Why Each Hook Matters¶

ruff: Format and lint in one pass. Agents follow consistent style.
basedpyright: Type checking catches type errors before runtime.
vulture: Detects unused code. Prevents dead code accumulation.
bandit: Security scanning. Prevents eval(), unsafe yaml.load(), etc.
deptry: Dependency health. Catches unused imports and missing dependencies.
mockbuster: Prevents mock usage. Enforces real implementations (see below).
cliqa: CLI quality assurance. Validates CLI help text, examples, commands (see below).
runbook examples: Documentation stays up-to-date.

Configuration tip: Configure tools in pyproject.toml for single source of truth:

[tool.ruff]
line-length = 100
target-version = "py313"

[tool.ruff.lint]
select = ["E", "W", "F", "I", "B", "UP", "SIM", "PT"]
ignore = ["E501"]  # Line too long (handled by formatter)

[tool.basedpyright]
typeCheckingMode = "basic"
reportMissingImports = "error"
reportUndefinedVariable = "error"

[tool.bandit]
exclude_dirs = ["tests/", "scripts/"]
skips = ["B101", "B404", "B603"]

[tool.vulture]
min_confidence = 80
paths = ["myproject"]

Impact: Pre-commit hooks catch ~80% of issues before CI, giving agents instant feedback.

6. Mock Detection: Enforce Real Implementations¶

Why it matters: Mocks hide bugs. Tests with mocks pass even when real code is broken. Agents should use real implementations or test doubles.

mockbuster: Detect and Prevent Mock Usage¶

# BAD: Using mocks (will be caught by mockbuster)
from unittest.mock import Mock


def test_with_mock():
    mock_api = Mock()
    mock_api.get_data.return_value = {"key": "value"}
    result = process(mock_api)
    assert result == "value"


# GOOD: Using dependency injection with real test implementation
class FakeAPI:
    """Test double that implements the real API interface."""

    def __init__(self):
        self.calls = []

    def get_data(self):
        self.calls.append("get_data")
        return {"key": "value"}


def test_with_real_implementation():
    fake_api = FakeAPI()
    result = process(fake_api)
    assert result == "value"
    assert "get_data" in fake_api.calls

Allowed Exceptions¶

Sometimes mocks are necessary (CLI testing, system calls). Use inline comments:

def test_cli_with_system_interaction(monkeypatch):  # mockbuster: ignore - testing CLI
    """Test CLI without actually calling the system."""
    monkeypatch.setattr(sys, "exit", lambda code: None)
    # CLI test code...

What mockbuster enforces: - No unittest.mock.Mock or unittest.mock.MagicMock - No unittest.mock.patch or @patch decorators - No pytest.monkeypatch (unless explicitly allowed) - Forces dependency injection patterns

Impact: Zero production bugs from mocked test dependencies. Tests use real implementations, catching integration issues early.

7. CLI Quality Assurance: Validate Command Interfaces¶

Why it matters: CLI commands are the interface agents use.
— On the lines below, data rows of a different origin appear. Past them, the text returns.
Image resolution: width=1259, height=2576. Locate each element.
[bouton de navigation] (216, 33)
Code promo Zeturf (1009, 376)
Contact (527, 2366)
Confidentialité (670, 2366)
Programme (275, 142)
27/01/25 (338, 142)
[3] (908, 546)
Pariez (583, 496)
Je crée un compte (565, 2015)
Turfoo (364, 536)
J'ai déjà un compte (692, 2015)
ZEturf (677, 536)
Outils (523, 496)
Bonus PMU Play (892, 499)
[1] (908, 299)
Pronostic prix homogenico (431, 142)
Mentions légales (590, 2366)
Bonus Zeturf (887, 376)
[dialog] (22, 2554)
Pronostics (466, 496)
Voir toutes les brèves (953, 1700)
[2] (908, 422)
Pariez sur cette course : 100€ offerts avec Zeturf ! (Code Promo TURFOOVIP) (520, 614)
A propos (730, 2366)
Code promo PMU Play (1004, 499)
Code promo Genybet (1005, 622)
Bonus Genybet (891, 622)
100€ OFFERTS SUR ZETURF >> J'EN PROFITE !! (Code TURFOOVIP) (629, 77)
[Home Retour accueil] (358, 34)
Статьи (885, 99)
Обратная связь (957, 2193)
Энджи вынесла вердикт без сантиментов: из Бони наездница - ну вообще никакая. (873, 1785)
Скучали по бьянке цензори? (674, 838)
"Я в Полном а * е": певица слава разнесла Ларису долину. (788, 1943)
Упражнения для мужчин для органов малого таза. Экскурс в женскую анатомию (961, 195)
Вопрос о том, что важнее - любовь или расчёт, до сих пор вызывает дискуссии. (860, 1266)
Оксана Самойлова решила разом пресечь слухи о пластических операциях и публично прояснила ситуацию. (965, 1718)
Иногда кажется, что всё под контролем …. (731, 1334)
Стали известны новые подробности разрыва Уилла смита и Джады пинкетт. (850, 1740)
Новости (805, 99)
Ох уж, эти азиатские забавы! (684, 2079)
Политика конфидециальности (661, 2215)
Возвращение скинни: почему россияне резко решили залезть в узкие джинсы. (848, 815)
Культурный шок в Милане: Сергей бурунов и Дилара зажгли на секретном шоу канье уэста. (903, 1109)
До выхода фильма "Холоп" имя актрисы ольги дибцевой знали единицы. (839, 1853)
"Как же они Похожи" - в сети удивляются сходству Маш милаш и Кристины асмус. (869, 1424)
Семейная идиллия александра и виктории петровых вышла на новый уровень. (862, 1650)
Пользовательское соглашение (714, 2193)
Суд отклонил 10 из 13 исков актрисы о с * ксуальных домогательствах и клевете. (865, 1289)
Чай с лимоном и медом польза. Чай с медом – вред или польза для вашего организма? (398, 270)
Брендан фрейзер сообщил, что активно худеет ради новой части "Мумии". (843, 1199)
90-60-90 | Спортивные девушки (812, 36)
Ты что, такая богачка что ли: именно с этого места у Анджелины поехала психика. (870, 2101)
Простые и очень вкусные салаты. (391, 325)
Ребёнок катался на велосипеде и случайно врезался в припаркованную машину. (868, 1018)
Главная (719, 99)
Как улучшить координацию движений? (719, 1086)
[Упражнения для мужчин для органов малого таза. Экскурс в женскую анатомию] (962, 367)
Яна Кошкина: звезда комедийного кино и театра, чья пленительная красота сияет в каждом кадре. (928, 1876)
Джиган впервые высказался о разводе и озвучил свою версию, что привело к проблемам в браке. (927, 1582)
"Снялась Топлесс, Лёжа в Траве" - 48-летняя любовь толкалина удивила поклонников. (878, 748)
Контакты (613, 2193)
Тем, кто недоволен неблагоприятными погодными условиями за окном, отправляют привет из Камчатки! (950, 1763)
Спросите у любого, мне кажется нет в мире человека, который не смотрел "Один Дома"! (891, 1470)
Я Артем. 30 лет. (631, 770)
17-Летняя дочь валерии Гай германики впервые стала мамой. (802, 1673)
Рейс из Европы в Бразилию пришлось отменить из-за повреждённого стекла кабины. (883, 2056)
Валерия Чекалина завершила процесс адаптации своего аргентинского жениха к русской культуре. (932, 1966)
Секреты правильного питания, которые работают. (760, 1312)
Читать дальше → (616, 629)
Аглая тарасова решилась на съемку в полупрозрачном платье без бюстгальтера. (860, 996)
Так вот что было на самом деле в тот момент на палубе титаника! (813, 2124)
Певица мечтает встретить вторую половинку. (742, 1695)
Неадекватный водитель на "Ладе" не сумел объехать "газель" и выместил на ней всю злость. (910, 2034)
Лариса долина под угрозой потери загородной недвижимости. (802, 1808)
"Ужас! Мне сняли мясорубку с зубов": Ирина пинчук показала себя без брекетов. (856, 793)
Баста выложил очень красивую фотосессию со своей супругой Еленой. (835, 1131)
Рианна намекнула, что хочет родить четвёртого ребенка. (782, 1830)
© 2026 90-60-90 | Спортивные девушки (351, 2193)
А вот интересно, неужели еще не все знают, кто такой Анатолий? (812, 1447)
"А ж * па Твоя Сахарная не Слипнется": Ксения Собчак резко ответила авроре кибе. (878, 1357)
Broken help text or missing examples make CLIs unusable for agents.

cliqa: Automated CLI Validation¶

cliqa validates that your Typer CLI follows best practices:

import typer

# Create the app with examples in docstring for cliqa
app = typer.Typer(
    name="myapp",
    help="My Application CLI",
    epilog="Examples:\n  myapp process path/to/data\n  myapp info path/to/data",
)


@app.command()
def process(
    data_path: Path = typer.Argument(
        ...,
        help="Path to data directory containing input files",
        exists=True,
        file_okay=False,
        dir_okay=True,
    ),
    verbose: bool = typer.Option(
        False,
        "--verbose",
        "-v",
        help="Enable verbose output",
    ),
) -> None:
    """
    Process data from input files.

    Processes all files in the data directory
    and generates outputs.

    Examples:
        myapp process data/my_project
        myapp process data/my_project --verbose
    """
    # Implementation...

What cliqa validates: 1. Help text exists: Every command and option has help text 2. Examples provided: Commands include usage examples 3. Argument descriptions: All arguments documented 4. Type hints present: All parameters have type annotations 5. Consistent naming: Commands follow kebab-case convention

Pre-commit integration:

- id: cliqa
  name: cliqa
  entry: uv run cliqa analyze myapp
  language: system
  files: ^.*cli\.py$
  pass_filenames: false

Impact: 100% of CLI commands have examples and documentation. Agents can discover and use commands correctly without guessing.

CLIs as Agent Debugging Interface¶

Critical insight: CLIs aren't just for users—they're how agents explore, test, and debug your codebase.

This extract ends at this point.